Give the count of lines in the records below that contain "Switch", and say nothing more.

**** EXTRACTED MATERIAL ****

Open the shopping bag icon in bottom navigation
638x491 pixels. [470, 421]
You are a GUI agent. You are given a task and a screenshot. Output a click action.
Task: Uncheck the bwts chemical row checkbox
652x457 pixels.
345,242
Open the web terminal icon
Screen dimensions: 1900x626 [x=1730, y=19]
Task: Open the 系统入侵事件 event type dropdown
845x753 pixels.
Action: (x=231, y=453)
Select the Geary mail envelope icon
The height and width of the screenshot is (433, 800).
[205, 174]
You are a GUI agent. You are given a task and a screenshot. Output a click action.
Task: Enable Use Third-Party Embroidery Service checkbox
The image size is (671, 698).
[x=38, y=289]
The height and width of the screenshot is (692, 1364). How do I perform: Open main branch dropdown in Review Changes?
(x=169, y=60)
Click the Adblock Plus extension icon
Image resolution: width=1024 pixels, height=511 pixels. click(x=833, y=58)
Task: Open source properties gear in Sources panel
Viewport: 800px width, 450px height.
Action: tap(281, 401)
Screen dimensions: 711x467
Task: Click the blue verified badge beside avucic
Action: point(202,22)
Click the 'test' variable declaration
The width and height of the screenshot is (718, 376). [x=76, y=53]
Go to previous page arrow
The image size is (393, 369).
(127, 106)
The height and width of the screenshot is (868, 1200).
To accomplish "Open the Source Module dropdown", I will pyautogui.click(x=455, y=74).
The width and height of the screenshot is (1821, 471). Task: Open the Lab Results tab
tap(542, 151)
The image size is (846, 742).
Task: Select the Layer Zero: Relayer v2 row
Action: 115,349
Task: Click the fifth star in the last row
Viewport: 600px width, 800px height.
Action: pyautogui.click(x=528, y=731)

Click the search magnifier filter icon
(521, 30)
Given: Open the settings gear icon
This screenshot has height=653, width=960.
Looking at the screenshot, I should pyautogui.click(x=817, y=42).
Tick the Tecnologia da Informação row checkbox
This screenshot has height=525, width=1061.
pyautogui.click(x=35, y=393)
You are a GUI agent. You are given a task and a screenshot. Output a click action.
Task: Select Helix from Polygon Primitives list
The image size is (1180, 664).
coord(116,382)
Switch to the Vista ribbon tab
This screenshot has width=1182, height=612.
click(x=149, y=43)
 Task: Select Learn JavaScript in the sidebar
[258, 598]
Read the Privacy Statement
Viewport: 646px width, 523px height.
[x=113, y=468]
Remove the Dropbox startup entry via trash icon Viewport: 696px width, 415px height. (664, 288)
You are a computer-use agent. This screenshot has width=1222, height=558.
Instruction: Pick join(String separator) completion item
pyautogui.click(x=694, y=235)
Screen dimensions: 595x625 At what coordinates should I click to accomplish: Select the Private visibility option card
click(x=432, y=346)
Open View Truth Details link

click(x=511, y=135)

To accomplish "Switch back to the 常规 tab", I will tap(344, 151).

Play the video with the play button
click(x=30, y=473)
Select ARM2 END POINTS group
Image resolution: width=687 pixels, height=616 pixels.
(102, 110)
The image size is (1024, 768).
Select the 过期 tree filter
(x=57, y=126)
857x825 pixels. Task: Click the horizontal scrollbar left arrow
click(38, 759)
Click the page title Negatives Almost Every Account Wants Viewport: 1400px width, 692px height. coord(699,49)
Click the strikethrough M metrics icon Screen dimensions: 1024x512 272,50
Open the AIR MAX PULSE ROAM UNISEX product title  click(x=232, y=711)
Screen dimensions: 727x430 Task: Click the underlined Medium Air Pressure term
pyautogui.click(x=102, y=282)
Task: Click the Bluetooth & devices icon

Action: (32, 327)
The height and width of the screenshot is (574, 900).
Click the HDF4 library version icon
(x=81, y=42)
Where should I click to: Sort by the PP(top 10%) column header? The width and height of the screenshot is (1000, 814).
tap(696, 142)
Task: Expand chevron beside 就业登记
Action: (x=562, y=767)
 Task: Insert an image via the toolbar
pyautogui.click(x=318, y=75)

****

**ANSWER FOR THIS EXERCISE**
2